Dataset excerpt:
[BEGIN]

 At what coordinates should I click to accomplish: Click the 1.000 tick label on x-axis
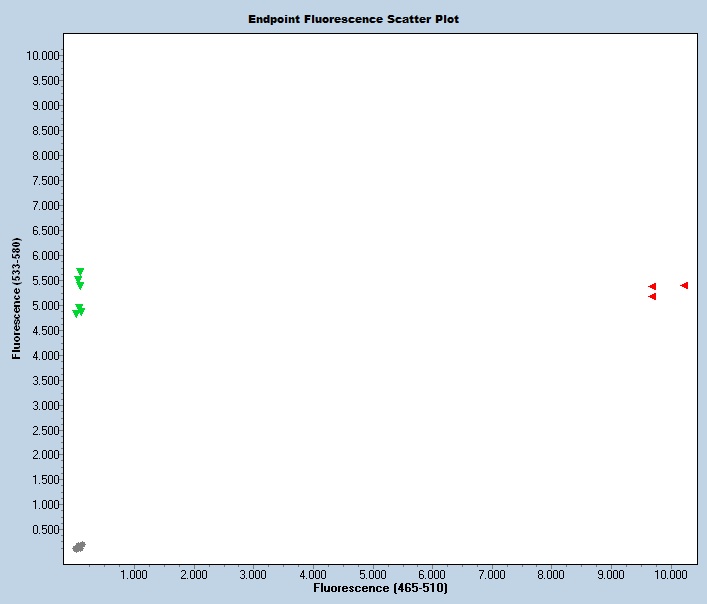coord(133,575)
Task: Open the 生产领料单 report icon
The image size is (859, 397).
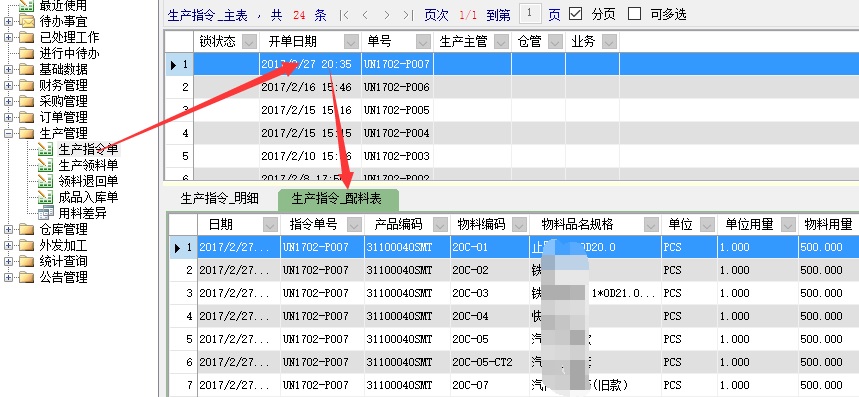Action: coord(45,165)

[END]

▸ **Your task**: Copy the text of all the entries above word for word, leaving the pictures out of your answer.

▸ **Exercise result**:
 At what coordinates should I click to accomplish: Click the 1.000 tick label on x-axis
coord(133,575)
Task: Open the 生产领料单 report icon
The image size is (859, 397).
Action: coord(45,165)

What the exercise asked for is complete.